Ma pauvre chérie, que nous te regrettons à toute minute, devant cette mer bleue et divine, qui joue à nos pieds, et se perd à l’infini ! Vraiment, j’ai parfois envie de te faire venir ici, et de demeurer l’été, avec un congé. Si, comme me le dit Lefébure, je pouvais trouver des leçons ! Que cet air et ce soleil te seraient bons. Déjà, avec tant d’heures de paresse et de promenades, choyé par le bon Lefébure, il me semble que je ressuscite [2]. Le ciel est un azur de Pâques.
Je veux te raconter ma soirée à Avignon. Pas d’Aubanel. Les Brunet ont été charmants, mais hélas ! pauvre mignonne, ne m’ont chargé pour toi que de leurs meilleures amitiés, sans oser, peut-être, t’inviter.

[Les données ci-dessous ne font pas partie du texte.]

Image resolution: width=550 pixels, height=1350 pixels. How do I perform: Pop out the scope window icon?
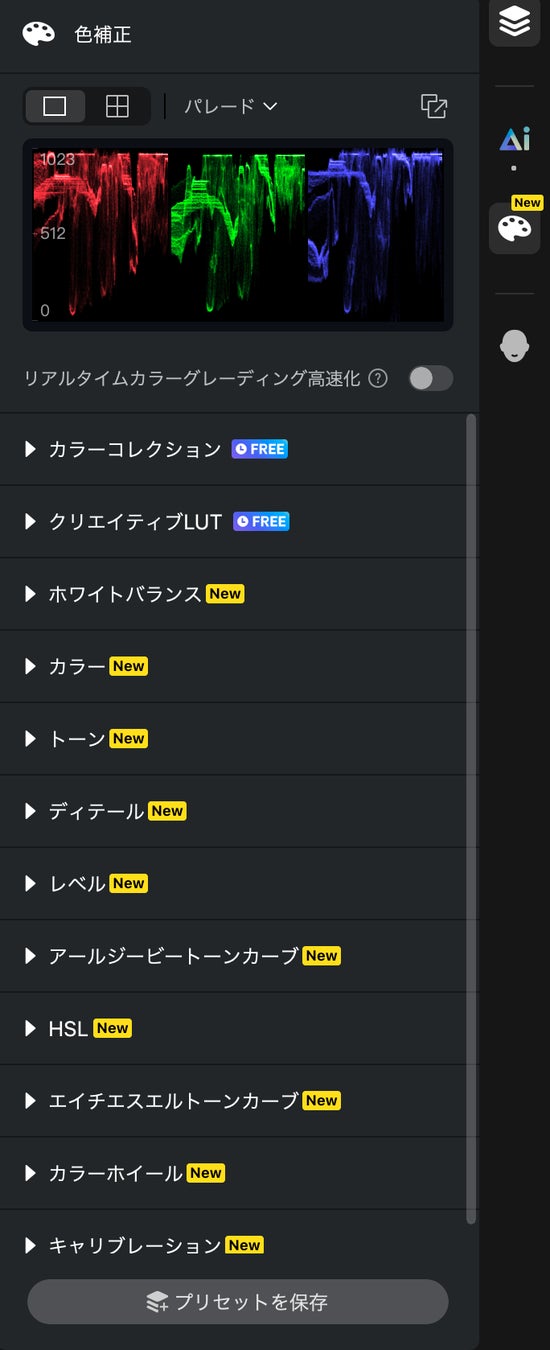tap(434, 106)
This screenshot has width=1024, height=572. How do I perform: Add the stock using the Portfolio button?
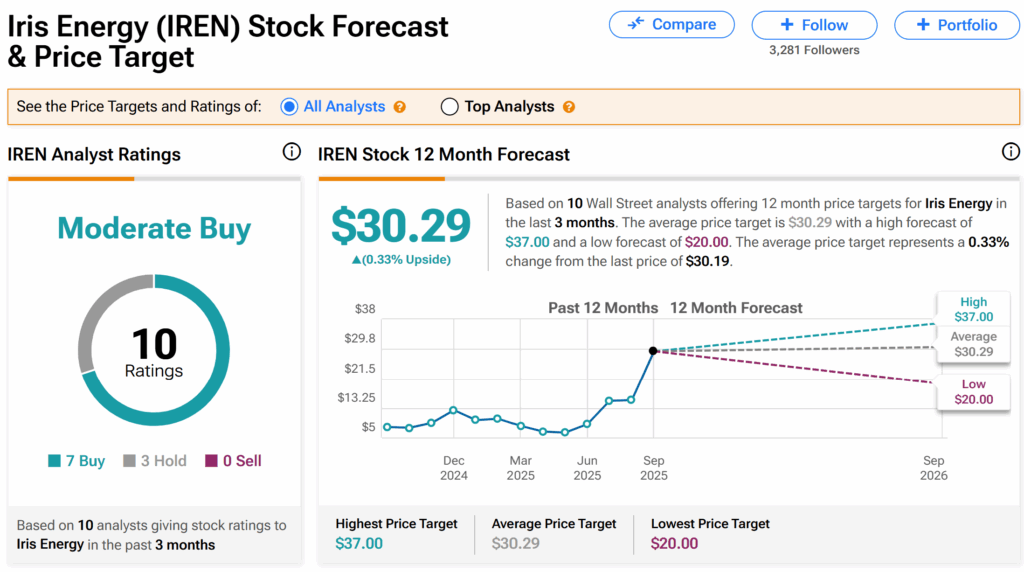coord(957,25)
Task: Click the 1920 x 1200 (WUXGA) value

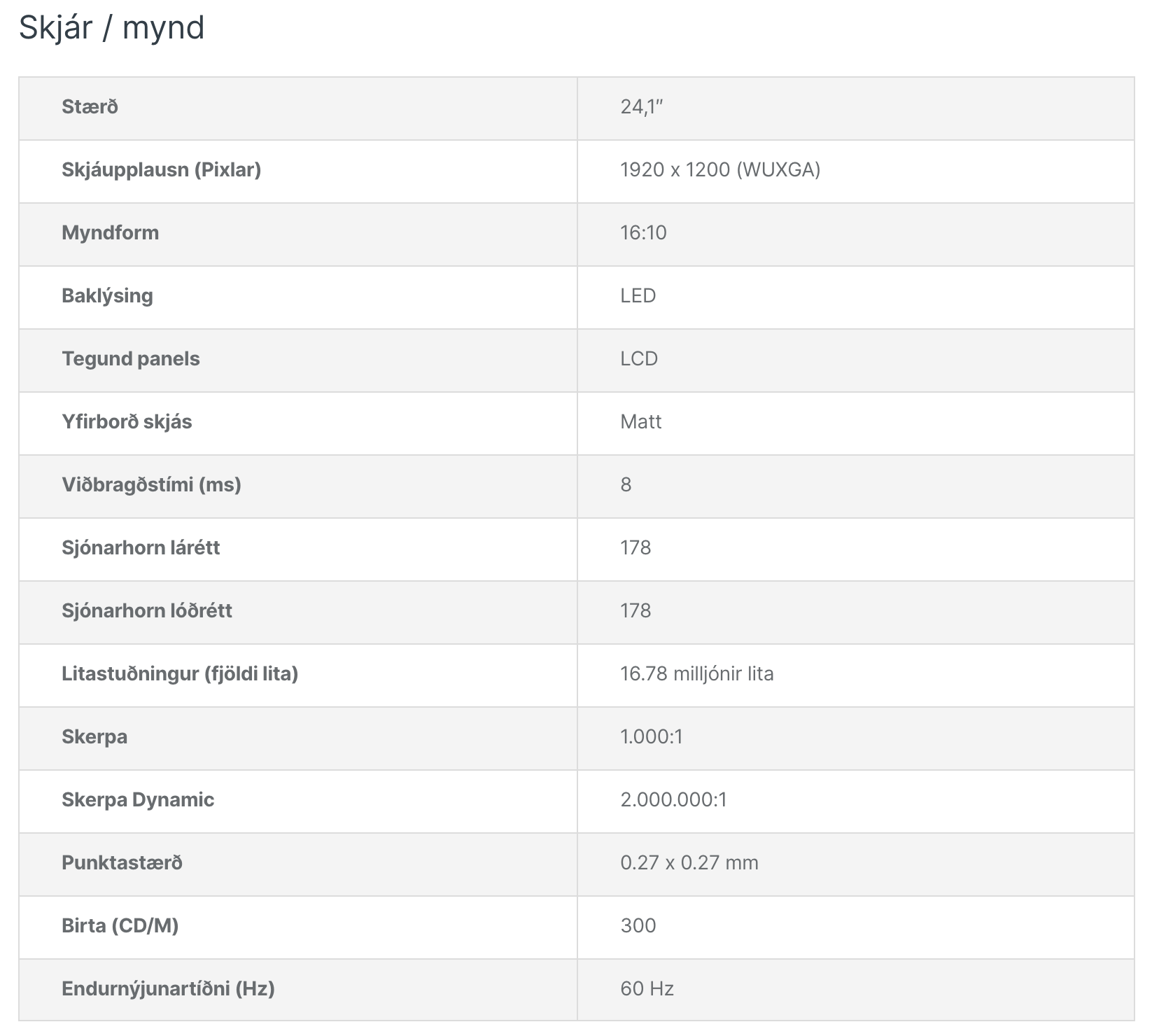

Que fais-tu donc, seule, mon enfant ? Et que devient petite Geneviève. Lui parles-tu de papa, et dit-elle : « Le monstre ! »
Raconte-moi bien ta vie, chère abandonnée, qui en as le temps. Pour moi qui ne suis à la villa de Lefébure qu’avant les repas, je dois te quitter, car on couvre la table.
Pardonne-moi de ne guère t’envoyer dans cette lettre que des baisers ; les détails et les histoires, je tiens tant à te les dépeindre à loisir, que j’attends les premiers jours de notre réunion.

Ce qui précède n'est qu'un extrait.